4. Rise of the ASEAN middle class: One of the best examples of this is Vietnam which has now become a significant outbound source market, thanks to strong economic growth. In most cases, the neighbouring countries of ASEAN become the first choice destinations for the rising numbers. Most of the middle class is concentrated in the ASEAN cities and the suburban areas, which are also the primary generators of travel.

5. Shorter, more frequent holidays: Short holiday breaks over long weekends are becoming particularly popular, especially among  stressed-out office workers looking for quick breaks to flee urban traffic, pollution and domestic hassles and get a quick change of environment. There is no shortage of holidays of all kinds in the region due to the variety of cultural, national, religious and other festivals. School holidays add a particular peak.

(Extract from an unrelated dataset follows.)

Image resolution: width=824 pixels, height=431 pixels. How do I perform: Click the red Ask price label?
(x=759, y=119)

6. Rise of Myanmar: The story of Myanmar today is equal to the rise of Vietnam, Cambodia and Laos after the end of the Indochina wars. It has added another facet to the growing diversity of the entire ASEAN region and will become a major driver of growth as the infrastructure develops and connectivity increases, by land, sea and air.

7. Rise of China and India: Nearly all the urban areas of these two countries, the most populous in the world, are within 3 to 5 hours flying time of most of the ASEAN region. China is already growing by leaps and bounds to all the ASEAN countries, and India will follow suit. This factor alone will lead to significant and long-standing changes in product development, budget allocations and marketing strategies over the next few years.

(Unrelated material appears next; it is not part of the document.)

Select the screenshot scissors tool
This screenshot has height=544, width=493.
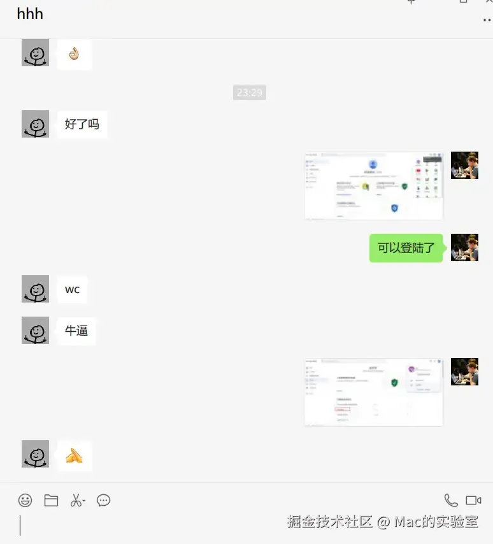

8. Strong marketing campaigns: Combined, the ASEAN national tourism organisations, airlines, hotel groups, credit card companies, online travel agents,  convention centres, and state and provincial destinations spend millions of dollars annually on regional and global tourism marketing. Tourism has become a major lifestyle choice for just about everyone who can afford it and a major generator of jobs and income for countries, communities, businesses and economies. Competition is strong, but there is plenty of business for everyone.

9. Business travel and MICE: Numerous convention centres of all shapes and sizes have sprung up around ASEAN. This has led to a commensurate growth in trade fairs, exhibitions and conventions. Just like the airports, the primary convention centres emerged in the main cities, and new ones are cropping up in secondary cities and provincial areas. These are becoming increasingly attractive to MICE organisers, creating a new wave of growth.

10. Strong product development: With the exception of winter holidays, the ASEAN countries have just about everything for everyone — from ecotourism and birdwatching to health and wellness, sports events, spiritual journeys, culinary delights to laziness-driven beach holidays. These is no shortage of diversity and variety suited to all kinds of budgets and demographic profiles. With the flow of mass-market tourism assured by the opening up of China and India, and increasingly Russia, there is an increasing move towards niche market tourism and specialised, experiential holidays. Theme parks and sports stadiums are also emerging, all of which will need to be heavily marketed in future.


This year also marks the 10th anniversary of the devastating tsunami that hit Indonesia and Thailand. While there are plenty of growth opportunities, the ASEAN region also has to be prepared for risks and crises, both man-made and “acts of God”. Imtiaz Muqbil and John Koldowski have prepared a special presentation to help the ASEAN tourism stakeholders be forewarned and forearmed.